• Texte à lire:

Le sang et les larmes du rio Atrato
Colombie. Après un demi-siècle de guérilla, les FARC et l’Etat ont choisi de mettre fin à la guerre. Mais, entre trafics de drogue et d’or, la paix se fait attendre.
Majestueux et inquiétant, le fleuve Atrato déroule son flot puissant et marron sous un ciel couleur d’ardoise. Quand la pirogue aborde la rive de Bellavista Viejo, le silence n’est déchiré que par les cris des oiseaux. Un Bellavista Nuevo a été construit et l’ancien village est abandonné. L’image évoque Angkor Vat. Seule la mission des soeurs augustines est restée intacte, figée avec ses meubles dans le drame du 2 mai 2002. L’école, le dispensaire et tous les bâtiments en dur sont éventrés par la force de la forêt. Derrière une mare se dresse l’église où périrent 119 personnes. Le « massacre de Bojaya », du nom de la province du Choco où se trouve Bellavista, est le symbole du martyre des victimes innocentes de la guerre qui a opposé pendant cinquante-deux ans FARC, armée colombienne et paramilitaires.
Le Choco est la région la plus pluvieuse de la planète ; les rives du fleuve sont bordées d’une jungle plus dense que celle de l’Amazonie et peuplées d’indigènes et de descendants d’esclaves noirs. L’Atrato longe le Pacifique du sud vers le nord avant de se jeter dans le golfe d’Uraba, donnant sur la mer des Caraïbes. Il traverse le sanctuaire des Indiens Embera, des guérilleros, des paramilitaires, des narcos et des chercheurs d’or. Car, dans l’enfer vert du Choco, le métal jaune des mines illégales rapporte désormais davantage que la poudre blanche.
Les violences endurées par les habitants de Bellavista racontent un long martyre. En mars 1997, des paramilitaires du groupe Autodéfenses unies de Colombie (AUC) avaient pris possession du village. « Ils ont tué Jorge Luis Mazzon, le prêtre du village, se souvient soeur Auria, une missionnaire péruvienne. Ils ont aussi tué des paysans, qu’ils accusaient d’aider les FARC. Ils les dépeçaient à la tronçonneuse. Combien ? On n’a jamais su, mais quand les villageois entendaient les pangas [barques à fond plat munies de puissants moteurs de hors-bord, NDLR]
sur le fleuve, ils se cachaient chez eux. » Trois ans plus tard, alors que les paramilitaires se sont retirés, les FARC reprennent le village. Bilan : 21 policiers tués et 8 villageois, accusés de collaboration avec les paramilitaires et passés par les armes. Et l’histoire se répète indéfiniment : alors que les FARC ont à nouveau desserré l’étau autour de Bellavista, le bloque (bataillon) Elmer Cardenas, un des plus sanguinaires escadrons des AUC, reprend le village en 2002. Dans la foulée, un avion se pose sur la seule route goudronnée de Vigia del Fuerte, sur l’autre rive du fleuve. A son bord, Freddy Rendon Herera, surnommé « l’Allemand » pour sa chevelure blonde, ne se sépare jamais longtemps de Cardenas, passé à la postérité pour avoir joué au foot avec la tête d’une de ses victimes décapitée à la machette à El Salado.

• Données affichées:

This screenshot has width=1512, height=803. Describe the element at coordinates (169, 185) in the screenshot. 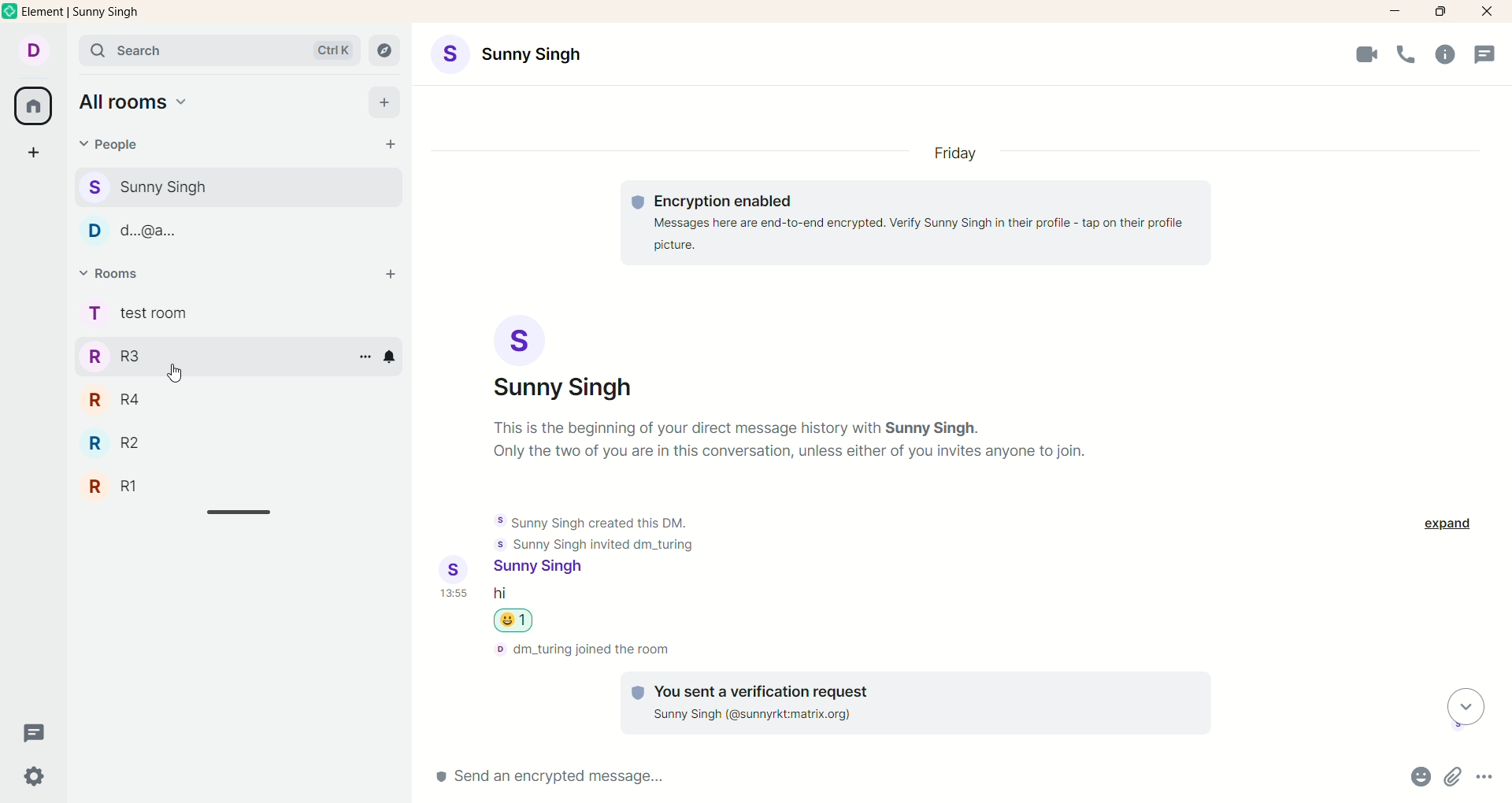

I see `people` at that location.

• Exercice proposé: Reprenez le texte sur le rio Atrato à la suite de sa dernière phrase. Les lignes n'ont aucun lien avec le texte sur le rio Atrato.

• Résultat obtenu:
L’Allemand n’a toutefois pas le temps d’organiser de nouveaux matchs de foot. Le 1er mai 2002, 1 000 guérilleros des FARC apparaissent sur l’autre rive du fleuve. Les combats commencent dans les rues du village. « Les paramilitaires installaient des mitraillettes dans les maisons, alors nous nous sommes repliés dans l’église, se souvient Domingo Valencia. On pensait que la maison de Dieu serait épargnée et que les murs en brique nous protégeraient des balles. » 315 villageois sont dans l’église lorsque, le 2 mai à 10 h 15, les FARC lancent une pipeta, un obus artisanal, en direction d’une position des AUC. La pipeta explose sur la toiture en fibro-ciment de l’église qui se transforme en une nuée de projectiles. « Je me souviens du bruit, puis du silence : l’explosion m’avait crevé un tympan, raconte Cruz Elena Chala. Willman, mon petit-fils de 4 ans, et mon fils Herlindo, qui avait 11 ans, gisaient dans une mare de sang. Tous deux étaient morts. » Jimmy Chaverra a encore dans les yeux le souvenir de la statue du Christ mutilée par l’explosion et jure avoir vu « des personnes sans tête se précipiter hors de l’église » . Il reviendra trois jours plus tard pour enterrer les dépouilles décomposées dans une fosse commune. « Il y a eu 119 morts, dont 48 enfants, dans un village de 1 100 habitants. »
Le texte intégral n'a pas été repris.